# 読む抜粋

###

簡易的なパーソナライズド動画であれば、動画制作ツールなどを活用する手段もあります。社内状況に合わせて、適切な方法を選ぶことが重要です。
費用対効果
パーソナライズド動画には、向いている業務と向いていない業務があります。例えば、定型の説明には向いていますが、応用が多い説明には向いていません。どの業務に対してパーソナライズド動画を活用するかは、社内でじっくりと検討すべきです。
また、パーソナライズする箇所がユーザーのニーズとずれていると、費用対効果が上がりづらくなってしまいます。費用対効果を高めるためには、動画配信後も分析を続け、効果の低い動画は差し替えていくなどの対応をしましょう。
パーソナライズド動画を活用した成功事例
ここからは実際にパーソナライズド動画を活用した成功事例を見ていきましょう。
チューリッヒ保険会社 - 自動車の事故解決までの流れを案内
チューリッヒ保険会社は、パーソナライズド動画を用いて自動車の事故解決までの流れを案内しています。動画を見ると、以下の5点をパーソナライズしていることが分かります。

###

# 課題 1
抜粋によると、パーソナライズド動画は定型の説明と応用が多い説明のどちらに向いていますか。
上の抜粋とこのあとの記録は、互いに関係のない別々の資料です。

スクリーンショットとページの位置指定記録
###

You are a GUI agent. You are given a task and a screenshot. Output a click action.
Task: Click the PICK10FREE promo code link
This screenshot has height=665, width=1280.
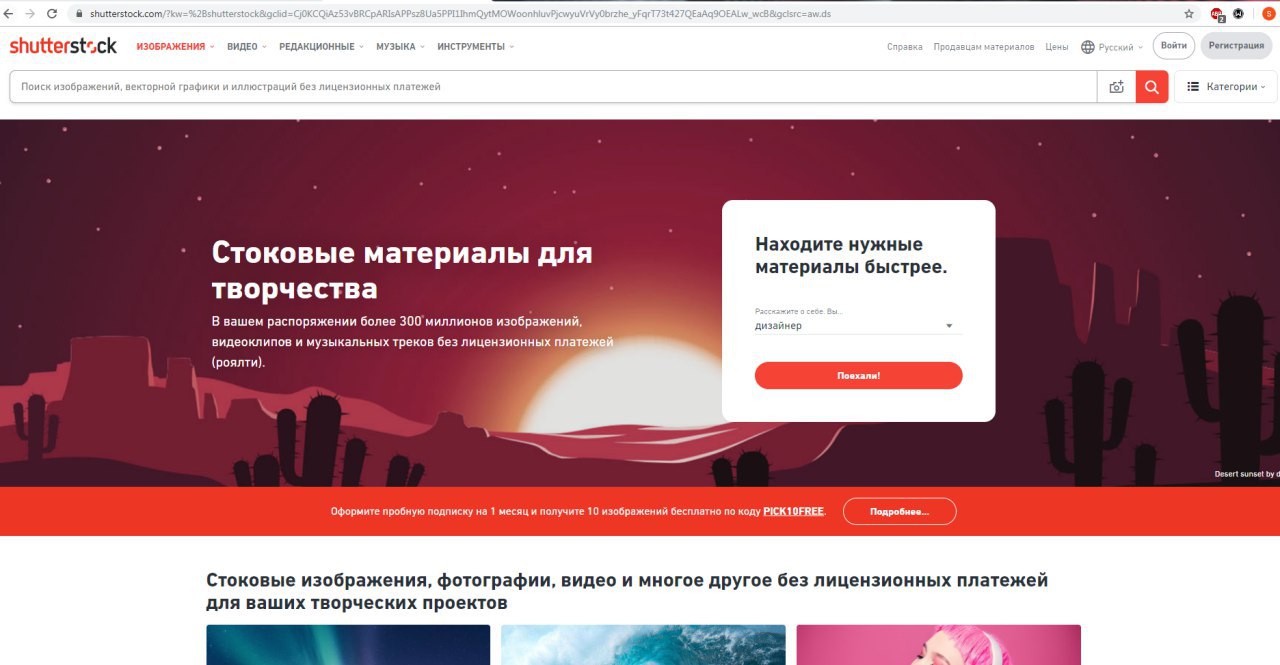(x=794, y=511)
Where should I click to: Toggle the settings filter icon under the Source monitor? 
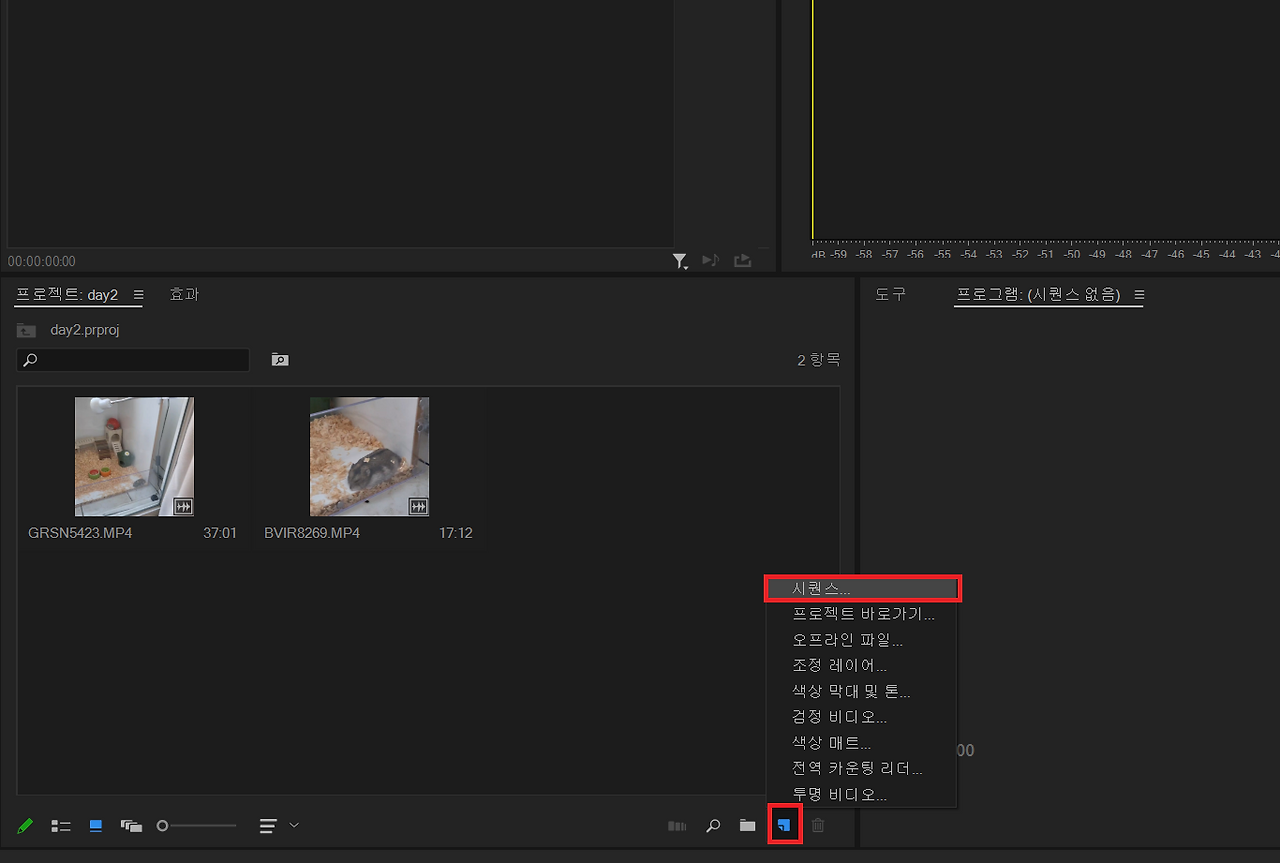tap(680, 260)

###

# 課題 2
記録のすべての行で「screenshot」を「image」に置き換え、それ以外は変えずに書き直してください。画像は回答に含めないでください。

# 解答 1
定型の説明に向いています。

# 解答 2
You are a GUI agent. You are given a task and a image. Output a click action.
Task: Click the PICK10FREE promo code link
This image has height=665, width=1280.
(x=794, y=511)
Where should I click to: Toggle the settings filter icon under the Source monitor? 
tap(680, 260)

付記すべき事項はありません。